◆ TASK INPUTS ◆
- - -
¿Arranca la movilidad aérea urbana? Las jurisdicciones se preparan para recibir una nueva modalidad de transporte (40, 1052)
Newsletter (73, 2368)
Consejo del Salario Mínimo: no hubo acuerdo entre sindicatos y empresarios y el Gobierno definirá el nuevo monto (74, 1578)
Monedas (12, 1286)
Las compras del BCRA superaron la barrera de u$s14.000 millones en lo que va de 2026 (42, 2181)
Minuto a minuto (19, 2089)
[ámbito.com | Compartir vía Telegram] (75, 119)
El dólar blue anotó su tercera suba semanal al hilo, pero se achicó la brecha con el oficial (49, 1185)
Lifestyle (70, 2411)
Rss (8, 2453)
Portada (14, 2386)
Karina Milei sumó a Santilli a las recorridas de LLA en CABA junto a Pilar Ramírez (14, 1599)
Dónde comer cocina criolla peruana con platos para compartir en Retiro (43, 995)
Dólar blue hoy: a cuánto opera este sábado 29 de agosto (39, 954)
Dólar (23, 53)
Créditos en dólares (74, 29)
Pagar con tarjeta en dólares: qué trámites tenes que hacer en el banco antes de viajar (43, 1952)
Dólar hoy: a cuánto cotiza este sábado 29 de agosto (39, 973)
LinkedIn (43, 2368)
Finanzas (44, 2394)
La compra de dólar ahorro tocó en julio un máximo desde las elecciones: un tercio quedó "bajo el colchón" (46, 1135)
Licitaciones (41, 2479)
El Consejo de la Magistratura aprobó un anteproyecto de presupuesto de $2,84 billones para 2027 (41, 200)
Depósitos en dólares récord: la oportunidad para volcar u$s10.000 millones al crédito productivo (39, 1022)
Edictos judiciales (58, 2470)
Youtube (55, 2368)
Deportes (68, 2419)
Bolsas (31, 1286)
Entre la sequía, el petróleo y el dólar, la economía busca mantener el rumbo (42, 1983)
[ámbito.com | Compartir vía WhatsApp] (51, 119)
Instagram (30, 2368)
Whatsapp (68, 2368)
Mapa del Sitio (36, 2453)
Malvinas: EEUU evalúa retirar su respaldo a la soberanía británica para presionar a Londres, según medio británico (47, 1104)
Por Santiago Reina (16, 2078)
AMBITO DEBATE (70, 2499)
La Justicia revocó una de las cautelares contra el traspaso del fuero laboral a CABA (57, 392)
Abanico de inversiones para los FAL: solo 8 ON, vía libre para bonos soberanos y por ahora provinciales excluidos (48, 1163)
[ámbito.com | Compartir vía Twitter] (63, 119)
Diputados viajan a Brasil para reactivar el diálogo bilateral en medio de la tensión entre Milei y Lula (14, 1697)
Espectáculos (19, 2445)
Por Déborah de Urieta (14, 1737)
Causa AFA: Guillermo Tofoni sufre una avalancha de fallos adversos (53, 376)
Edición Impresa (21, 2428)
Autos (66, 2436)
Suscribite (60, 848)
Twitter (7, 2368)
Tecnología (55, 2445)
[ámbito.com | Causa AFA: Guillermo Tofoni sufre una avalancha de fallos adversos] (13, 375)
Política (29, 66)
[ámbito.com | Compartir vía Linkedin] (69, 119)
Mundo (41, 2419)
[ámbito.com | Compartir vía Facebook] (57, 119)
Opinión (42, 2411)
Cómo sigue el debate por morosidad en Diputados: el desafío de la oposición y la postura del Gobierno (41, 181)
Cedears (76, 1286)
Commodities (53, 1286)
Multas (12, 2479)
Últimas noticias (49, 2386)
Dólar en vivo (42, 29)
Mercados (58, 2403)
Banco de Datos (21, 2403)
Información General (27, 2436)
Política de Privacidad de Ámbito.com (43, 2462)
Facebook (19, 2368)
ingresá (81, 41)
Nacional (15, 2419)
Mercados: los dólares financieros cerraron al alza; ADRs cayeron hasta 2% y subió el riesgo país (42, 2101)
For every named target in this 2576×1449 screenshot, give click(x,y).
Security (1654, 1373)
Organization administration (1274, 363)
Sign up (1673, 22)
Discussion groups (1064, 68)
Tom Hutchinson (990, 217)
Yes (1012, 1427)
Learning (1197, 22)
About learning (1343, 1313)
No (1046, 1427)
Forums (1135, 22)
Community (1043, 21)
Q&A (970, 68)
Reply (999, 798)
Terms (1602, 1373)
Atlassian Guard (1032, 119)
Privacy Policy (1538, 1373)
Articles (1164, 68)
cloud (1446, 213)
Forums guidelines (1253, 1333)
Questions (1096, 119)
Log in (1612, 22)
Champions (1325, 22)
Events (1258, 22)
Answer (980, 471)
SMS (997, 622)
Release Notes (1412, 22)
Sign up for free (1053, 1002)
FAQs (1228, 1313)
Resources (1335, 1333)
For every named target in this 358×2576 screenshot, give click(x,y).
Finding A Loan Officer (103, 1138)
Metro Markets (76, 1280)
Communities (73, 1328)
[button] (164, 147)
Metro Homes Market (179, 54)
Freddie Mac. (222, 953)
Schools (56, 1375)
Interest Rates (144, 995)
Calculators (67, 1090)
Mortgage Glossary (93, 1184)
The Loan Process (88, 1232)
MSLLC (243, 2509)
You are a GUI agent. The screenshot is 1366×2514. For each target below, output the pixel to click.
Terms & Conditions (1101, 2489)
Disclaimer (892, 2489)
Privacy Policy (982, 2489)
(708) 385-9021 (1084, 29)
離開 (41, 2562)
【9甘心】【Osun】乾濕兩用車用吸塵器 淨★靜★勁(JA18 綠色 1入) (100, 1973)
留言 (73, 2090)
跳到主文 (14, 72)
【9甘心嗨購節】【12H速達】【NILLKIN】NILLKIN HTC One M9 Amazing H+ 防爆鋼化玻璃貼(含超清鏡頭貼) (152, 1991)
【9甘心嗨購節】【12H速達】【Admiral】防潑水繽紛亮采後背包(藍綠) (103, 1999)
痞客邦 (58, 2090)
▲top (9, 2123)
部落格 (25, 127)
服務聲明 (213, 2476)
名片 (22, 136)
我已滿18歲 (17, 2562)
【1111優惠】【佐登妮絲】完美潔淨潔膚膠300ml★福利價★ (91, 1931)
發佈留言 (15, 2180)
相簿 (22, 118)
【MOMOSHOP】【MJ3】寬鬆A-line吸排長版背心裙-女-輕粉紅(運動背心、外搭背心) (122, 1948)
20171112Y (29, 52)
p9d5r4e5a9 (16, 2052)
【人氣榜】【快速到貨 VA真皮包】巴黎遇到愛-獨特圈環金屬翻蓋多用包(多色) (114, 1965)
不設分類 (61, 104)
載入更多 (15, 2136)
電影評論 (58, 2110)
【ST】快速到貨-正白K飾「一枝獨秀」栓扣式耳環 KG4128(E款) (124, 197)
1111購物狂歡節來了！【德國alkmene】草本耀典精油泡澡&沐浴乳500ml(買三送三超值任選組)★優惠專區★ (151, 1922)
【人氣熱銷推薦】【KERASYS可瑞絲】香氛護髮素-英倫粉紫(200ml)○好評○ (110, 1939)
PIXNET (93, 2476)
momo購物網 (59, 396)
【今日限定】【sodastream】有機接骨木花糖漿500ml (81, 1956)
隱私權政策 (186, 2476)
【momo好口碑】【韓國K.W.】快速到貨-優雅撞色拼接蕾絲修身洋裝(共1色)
- - -
◆ ABOUT THIS TASK ◆
Please output, exactly, the lines of the listing from the one containing "電影評論 (58, 2110)" through the last, inclusive, and no other lines.

◆ FINISHED TASK ◆
電影評論 (58, 2110)
【ST】快速到貨-正白K飾「一枝獨秀」栓扣式耳環 KG4128(E款) (124, 197)
1111購物狂歡節來了！【德國alkmene】草本耀典精油泡澡&沐浴乳500ml(買三送三超值任選組)★優惠專區★ (151, 1922)
【人氣熱銷推薦】【KERASYS可瑞絲】香氛護髮素-英倫粉紫(200ml)○好評○ (110, 1939)
PIXNET (93, 2476)
momo購物網 (59, 396)
【今日限定】【sodastream】有機接骨木花糖漿500ml (81, 1956)
隱私權政策 (186, 2476)
【momo好口碑】【韓國K.W.】快速到貨-優雅撞色拼接蕾絲修身洋裝(共1色)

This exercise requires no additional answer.